Hong Kong University of Science and Technology Guangzho
Location
Guangzhou, China
Program
Research University
Size
1,082,000 m2
Located in Nansha, Guangzhou, the full campus plan will materialize over two phases. The first phase opened in 2022, and combined with phase two, will accommodate more than 10,000 students and faculty and a full range of university facilities. The campus includes housing, teaching and research facilities, athletic spaces, performing arts venues, and amenities. A curved administriation building with a skybridge that offers views into the campus marks the arrival to HKUST Guangzhou, and features a form and firebird sculpture reminiscent of the unviersity’s Clear Water Bay campus. The specialized facilities converge around a dynamic, central space to foster interdisciplinary collaboration and engender a strong community. HKUST Guangzhou provides an inspirational
environment for students, faculty, and staff to live, work, and study, establishing a world-leading standard in higher education for future generations and campuses across China.
Research at the Center of Growth
The campus features the research hub at its center, with flexible lab space and the potential for growth.
The academic and research buildings are designed with respect to the existing nature and flow together to create a campus that encourages multidisciplinary research through collaboration. Putting science on display, the buildings feature glass that increases visibility into the maker spaces and research areas. Along with labs and research facilities, the Academic and Research Hub includes classrooms, offices, social spaces, and cafes, overlapping disciplines and connecting the faculty and staff. The facilities are organized into four sections: function, information, society, and systems. These are further sorted by research topics with flexible spaces that change based on the requirements of the research. The building components are purposefully stacked to utilize the space between the oval pavilions, the two academic concourses, and the eight research wings. The central courtyard is also home the most representative facades on campus, which maintain views and daylight for academic spaces while pursuing the highest levels of performance and comfort, beyond CGBL 3 star requirements.
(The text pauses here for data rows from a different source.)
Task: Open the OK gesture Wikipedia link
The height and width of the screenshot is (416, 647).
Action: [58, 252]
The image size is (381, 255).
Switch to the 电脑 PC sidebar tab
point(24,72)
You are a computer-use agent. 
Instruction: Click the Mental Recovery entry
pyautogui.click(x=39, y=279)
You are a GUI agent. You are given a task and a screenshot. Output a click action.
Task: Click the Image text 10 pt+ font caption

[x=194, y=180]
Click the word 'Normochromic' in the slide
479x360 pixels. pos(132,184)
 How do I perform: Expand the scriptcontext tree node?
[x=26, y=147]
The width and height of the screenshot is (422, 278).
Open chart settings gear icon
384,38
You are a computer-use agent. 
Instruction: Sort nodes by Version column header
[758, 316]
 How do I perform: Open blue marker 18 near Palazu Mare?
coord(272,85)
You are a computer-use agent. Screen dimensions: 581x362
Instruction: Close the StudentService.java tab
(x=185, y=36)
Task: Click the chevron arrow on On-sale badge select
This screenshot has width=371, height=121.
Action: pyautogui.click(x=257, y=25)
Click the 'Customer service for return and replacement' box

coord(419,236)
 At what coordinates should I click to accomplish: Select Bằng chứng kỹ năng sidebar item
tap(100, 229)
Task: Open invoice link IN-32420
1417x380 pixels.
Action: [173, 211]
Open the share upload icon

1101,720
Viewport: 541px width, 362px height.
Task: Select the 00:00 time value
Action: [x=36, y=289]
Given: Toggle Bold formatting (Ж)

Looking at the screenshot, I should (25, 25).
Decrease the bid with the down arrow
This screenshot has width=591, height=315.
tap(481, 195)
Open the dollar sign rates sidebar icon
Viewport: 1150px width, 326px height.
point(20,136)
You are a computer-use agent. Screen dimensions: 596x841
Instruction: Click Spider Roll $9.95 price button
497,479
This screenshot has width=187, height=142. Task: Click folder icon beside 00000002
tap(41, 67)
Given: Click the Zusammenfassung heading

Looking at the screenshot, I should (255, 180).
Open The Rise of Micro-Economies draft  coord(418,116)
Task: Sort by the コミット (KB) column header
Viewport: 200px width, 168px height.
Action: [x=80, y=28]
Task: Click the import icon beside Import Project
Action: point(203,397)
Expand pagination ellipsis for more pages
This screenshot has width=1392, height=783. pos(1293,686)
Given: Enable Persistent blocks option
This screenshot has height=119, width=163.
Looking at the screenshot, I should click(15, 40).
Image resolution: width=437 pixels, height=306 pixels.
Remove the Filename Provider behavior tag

A Living Lab for Carbon Neutrality
The project applies 6 key principles to create the sustainable campus of tomorrow
The guiding goal of the design was to create a campus that allows for constant improvement, becoming fully carbon neutral before 2060, in time with China’s country-wide goal. A long-term approach to decision making permeates the project, prioritizing the successful implementation of foundational features that cannot be easily altered. This ensures the possible integration of future amendments through a strong base. The HKUST design also recognizes the need to reconcile functional and economic requirements, informed by sustainability frameworks such as China Green Building (CGBL) and LEED. Design strategies around carbon, energy, water, mobility, waste and wellbeing have been implemented according to these rules. The living lab is informed by data from hundreds of sensors around campus that measure energy use, air quality, light, and temperature, routed to a central hub where it’s available to researchers and operations staff alike.
Resiliency and the Local Environment
The design works with the local environment, embracing flooded landscapes.
The campus is located in a coastal region on a site that features three drainage canals To ensure their continuous operation, essential laboratory buildings were raised above grade to remain dry even in a 200-year flood event. Other buildings feature a flood-resilient ground floor designed to survive occasional inundation. Landscaping features such as rain gardens and bioswales, accounting for over 50% of all planted surfaces, retain all of the campus’s stormwater onsite. In the challenging hot and humid climate of Guangzhou, it became a central goal of the project to create a vibrant network of outdoor spaces that stays comfortable even as local temperatures rise. A variety of shading and passive ventilation measures expand comfort hours outdoors, including architectural and tree cover for over 20% of outdoor spaces.